Records from a data collection:
....
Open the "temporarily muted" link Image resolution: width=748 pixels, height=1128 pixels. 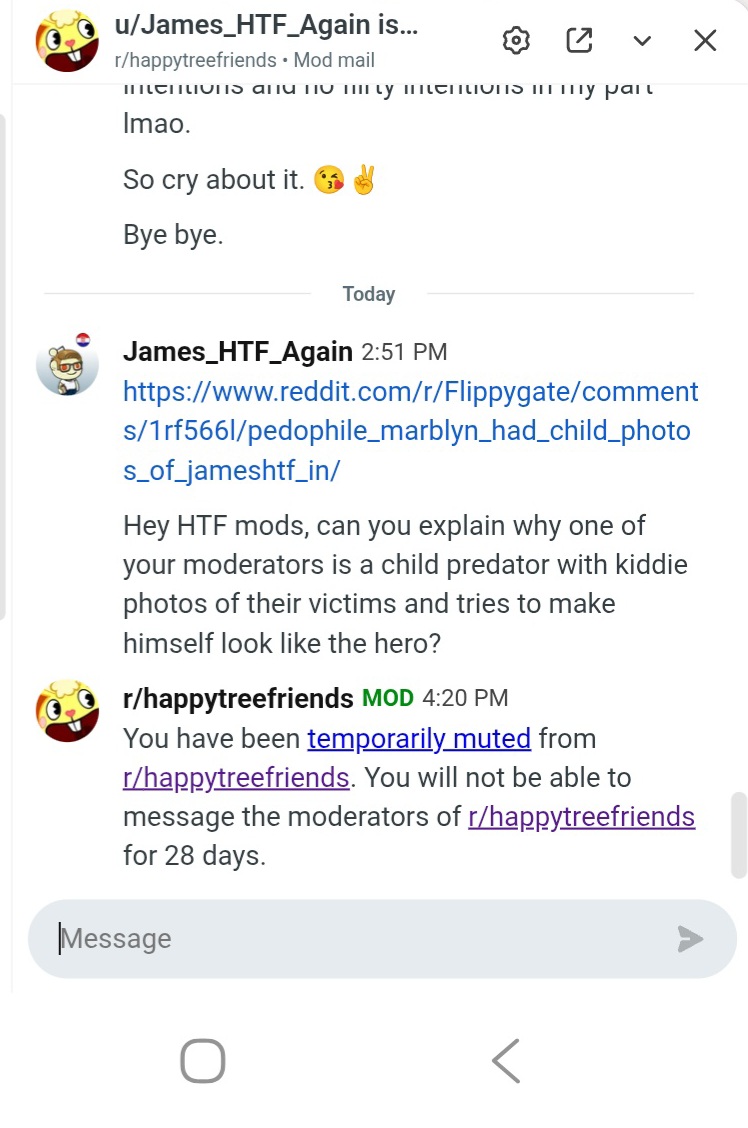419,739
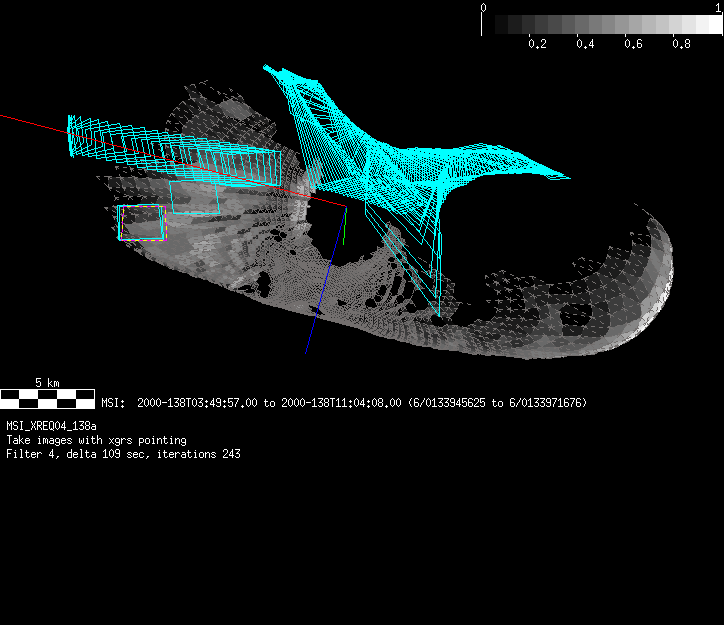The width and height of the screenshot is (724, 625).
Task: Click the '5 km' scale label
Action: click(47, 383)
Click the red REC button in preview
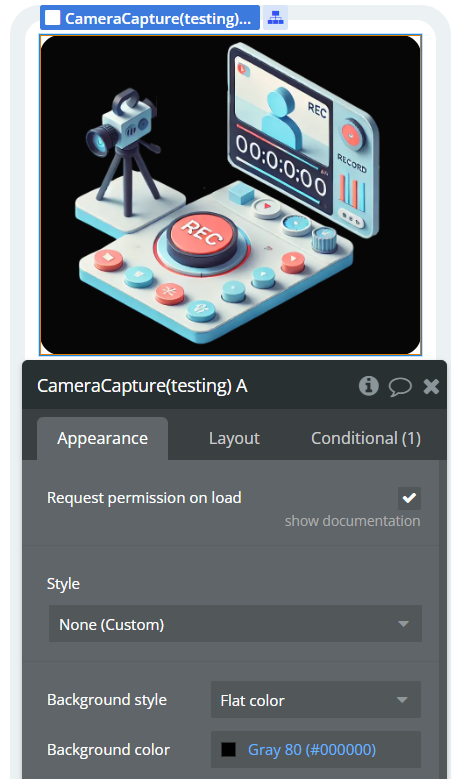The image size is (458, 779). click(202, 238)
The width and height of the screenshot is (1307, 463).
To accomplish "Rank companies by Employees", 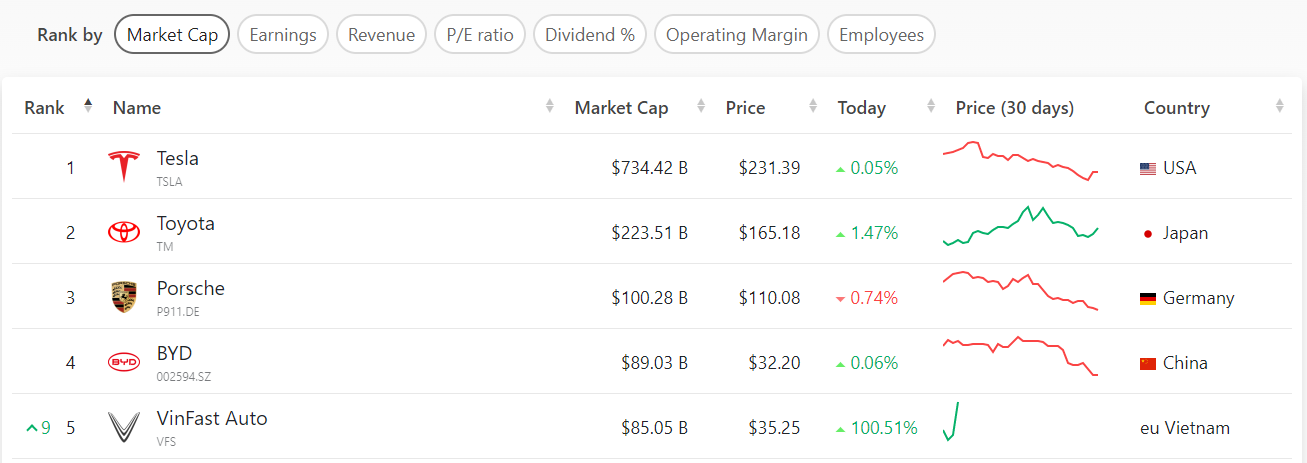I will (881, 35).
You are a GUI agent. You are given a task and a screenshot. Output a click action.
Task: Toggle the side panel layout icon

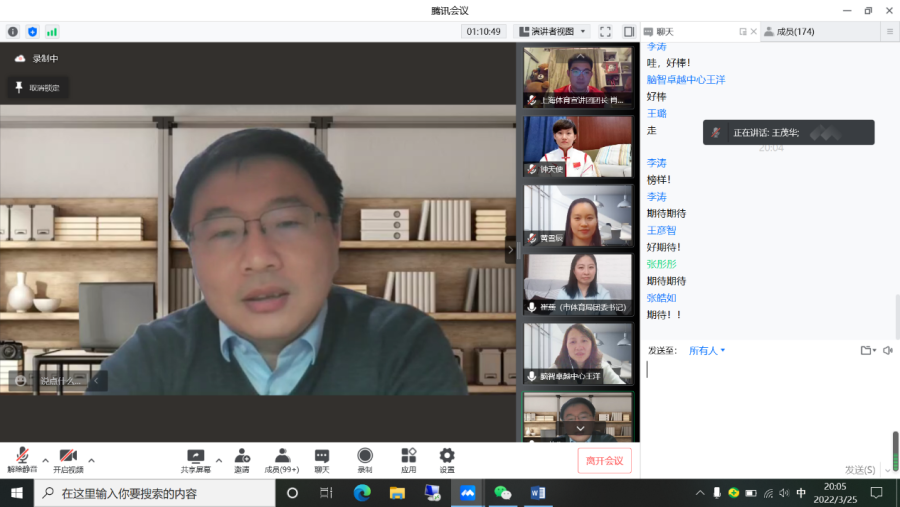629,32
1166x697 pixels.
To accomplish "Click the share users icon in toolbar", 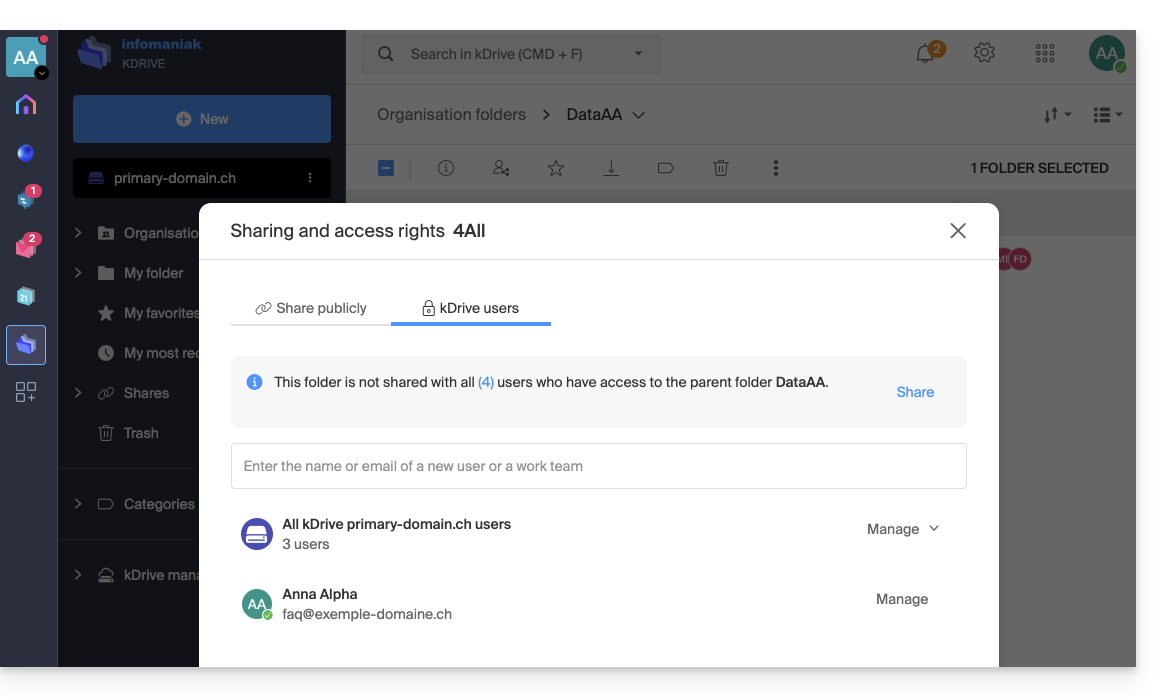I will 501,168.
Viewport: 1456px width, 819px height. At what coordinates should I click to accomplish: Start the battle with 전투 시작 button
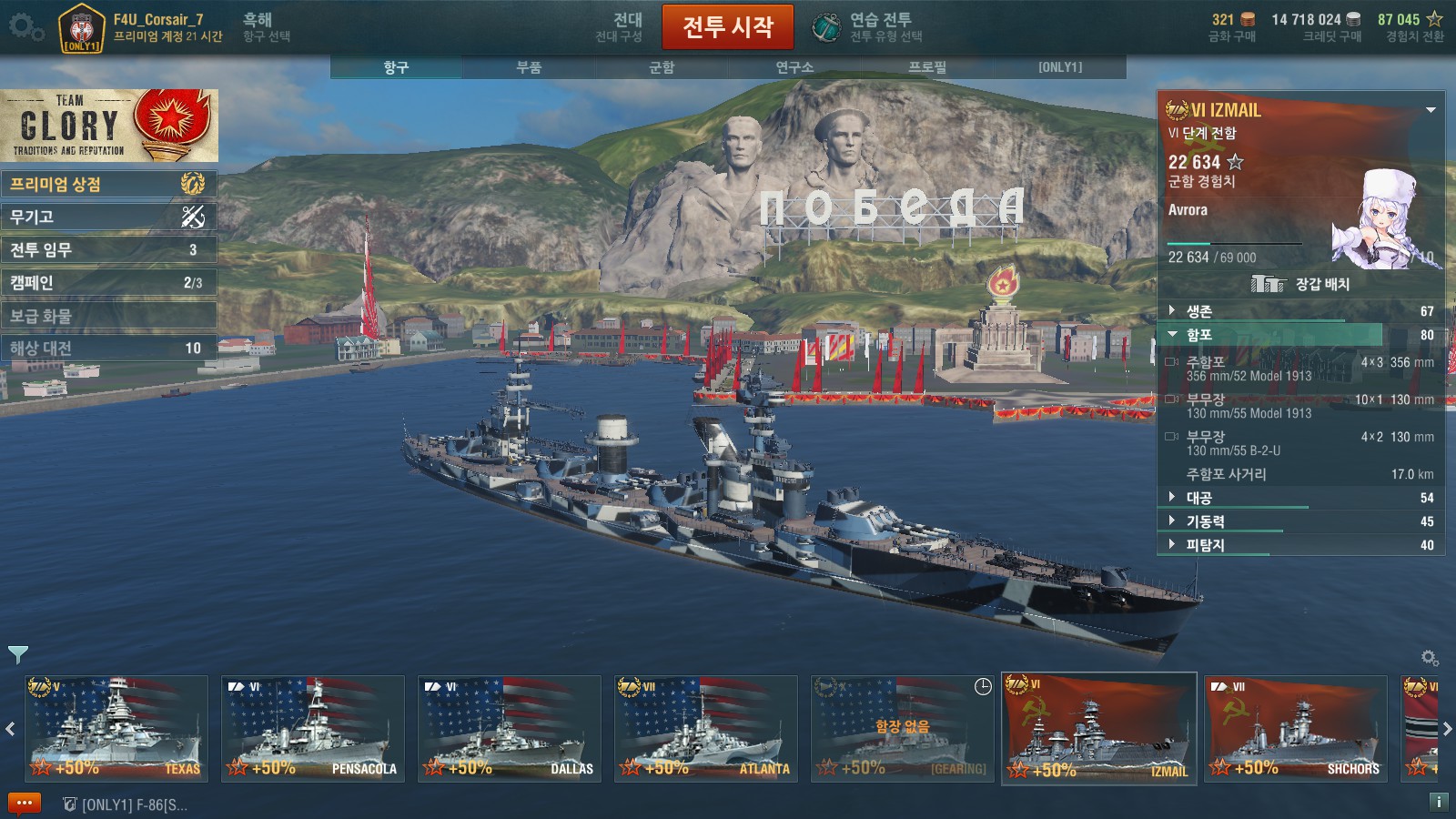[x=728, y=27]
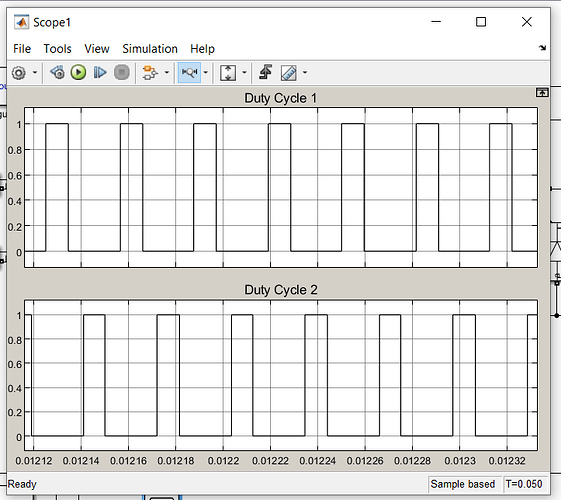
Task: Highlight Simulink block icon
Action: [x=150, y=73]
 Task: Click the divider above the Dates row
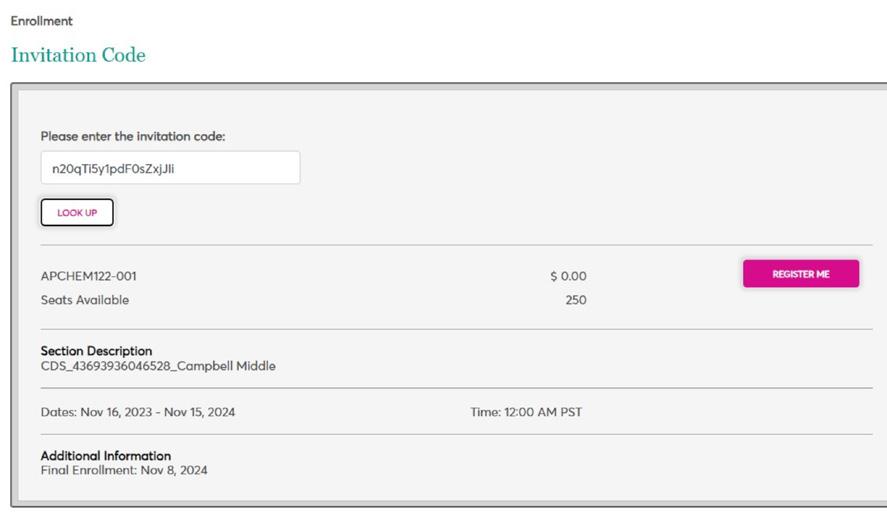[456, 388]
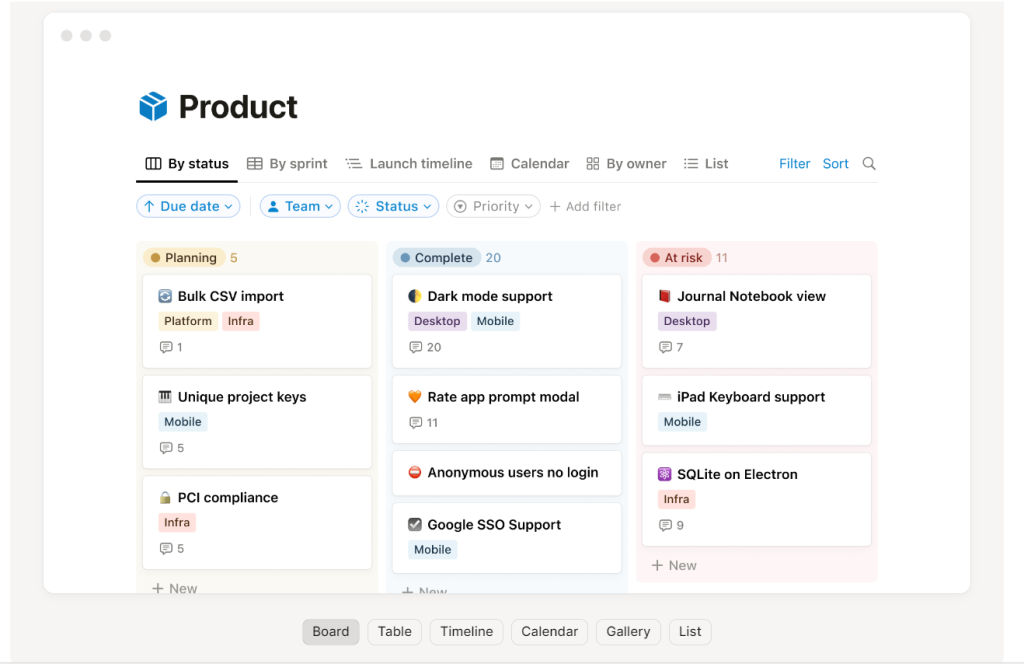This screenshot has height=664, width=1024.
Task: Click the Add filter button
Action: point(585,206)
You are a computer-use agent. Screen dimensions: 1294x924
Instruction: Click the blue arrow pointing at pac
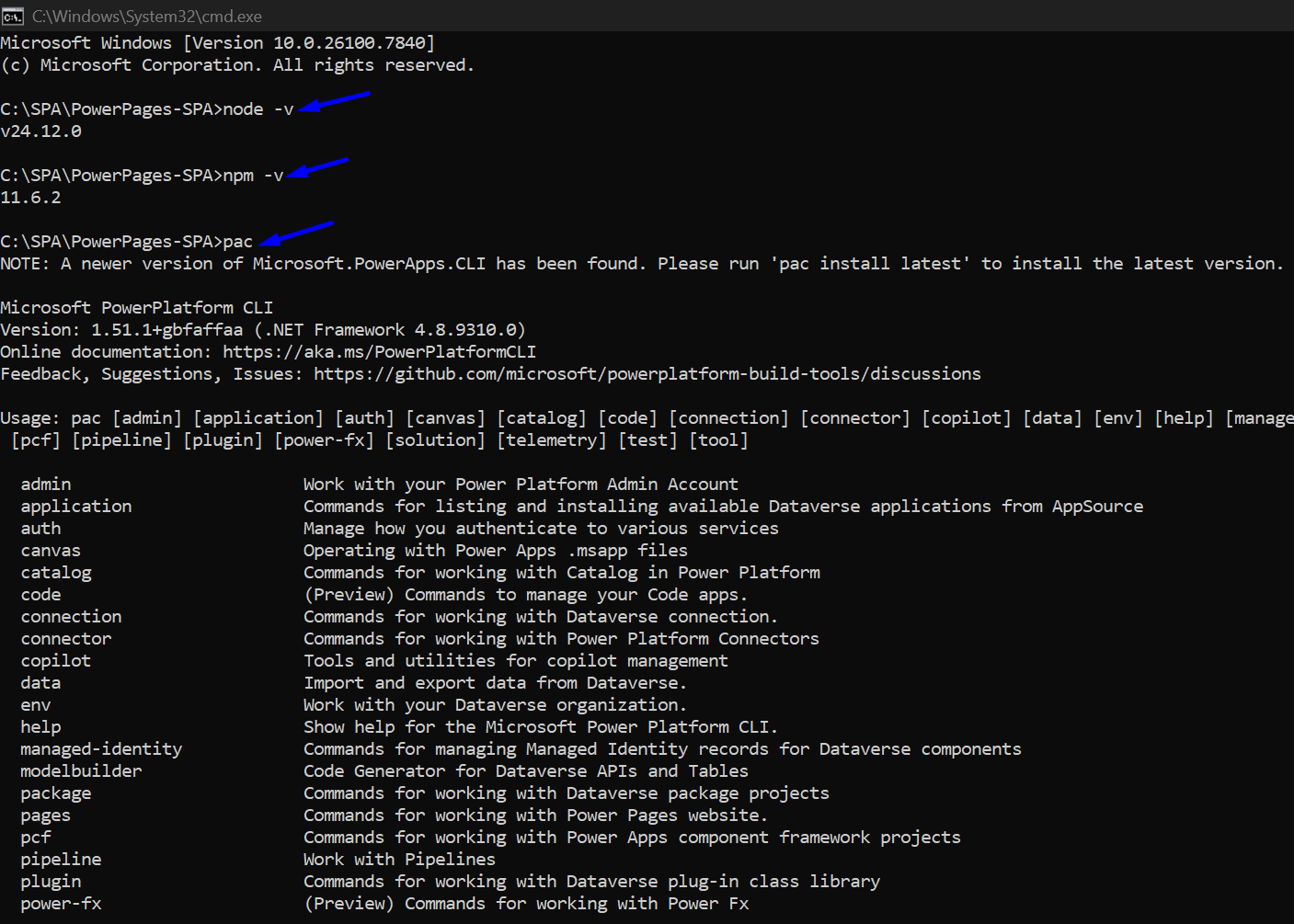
....
| What to produce |
How many lines in the records above hold the word "agent"? Give only the number.

| Task answer |
2